The shuttle buses at Eastern Market during Surge 2 are arriving every two minutes at rush hour, and are moving nearly the same number of people as 3 lanes of Pennsylvania Avenue SE.  This shows how much we can achieve by giving buses priority – lanes, signal priority, and more – on busy streets. 


Commuters transferring from shuttle buses Eastern Market station (photo by author)

For the last week, Metrobus has been operating bus shuttles between Eastern Market and Minnesota Avenue and Benning Road, to provide alternatives around SafeTrack Surge 2 while we rebuild tracks and infrastructure on that segment of Metrorail.  While still moving less than half the the riders as what Metrorail normally moves, the shuttles are moving an impressive number of people:

  • In the morning rush hours, buses are arriving at Eastern Market every 2 minutes on average
  • Shuttle buses are delivering 1,800 people per hour to Eastern Market between 8:00 and 9:00am.  This is about the same as the number of vehicles that 3 lanes of Pennsylvania Ave. SE typically moves (1,500-2,000 vehicles per hour per direction, according to TPB Regional Transportation Data Clearinghouse).
  • Around 16,000-17,000 people per day are riding the shuttles, or about two-thirds of the number of vehicles driven through the corridor in a day (25,000 average annual daily traffic)
  • Traffic Control Officers from DDOT are critical to this operation, ensuring that everyone moves safely and efficiently

This shuttle operation can teach us some important lessons about what buses can do in this region. While this temporary operation has relied on several features that we cannot likely sustain forever, including significant staff support on the scene and free fares, we could achieve gains similar to this permanently with smart investments.  Giving buses their own lanes, adding fare machines at bus stops to allow riders to pay before they board, giving buses priority at traffic signals – all of these can help buses run faster and more reliably.

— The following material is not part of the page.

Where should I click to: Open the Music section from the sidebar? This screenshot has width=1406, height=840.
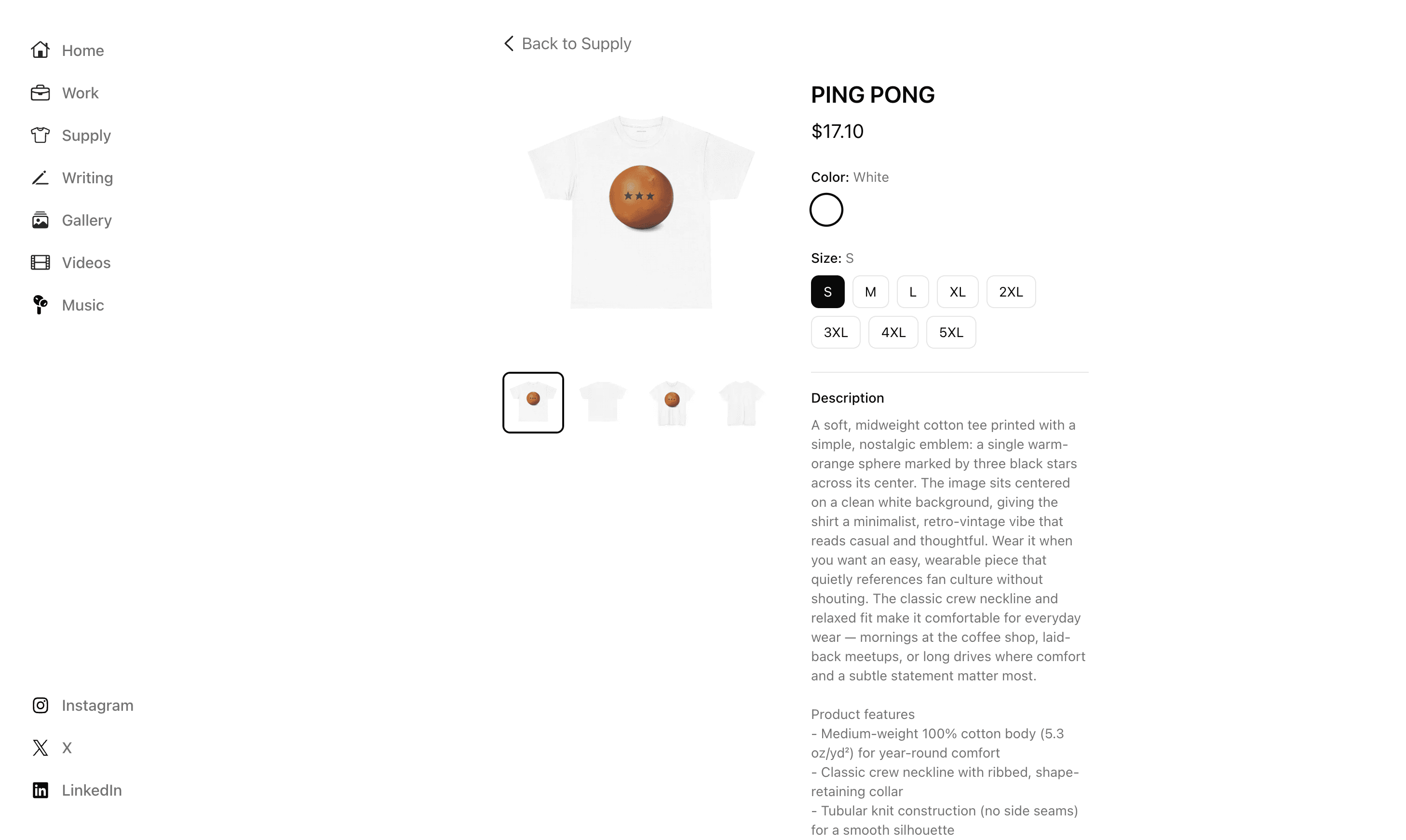click(x=82, y=305)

And this isn’t some temporary blip. Many Metrobus lines already out-perform Surge 2’s shuttles each and every day, making them obvious candidates for investments that we’ve proposed.  Along H and I Streets NW, and on 16th Street NW, buses arrive nearly every minute on average – twice as frequently the shuttle operation for Surge 2. In fact, we used to have over 60 miles of bus lanes!

(video by author)

What routes or corridors do you think are ripe for transit priority treatments?  What has been your experience using the bus bridges during SafeTrack Surge 2?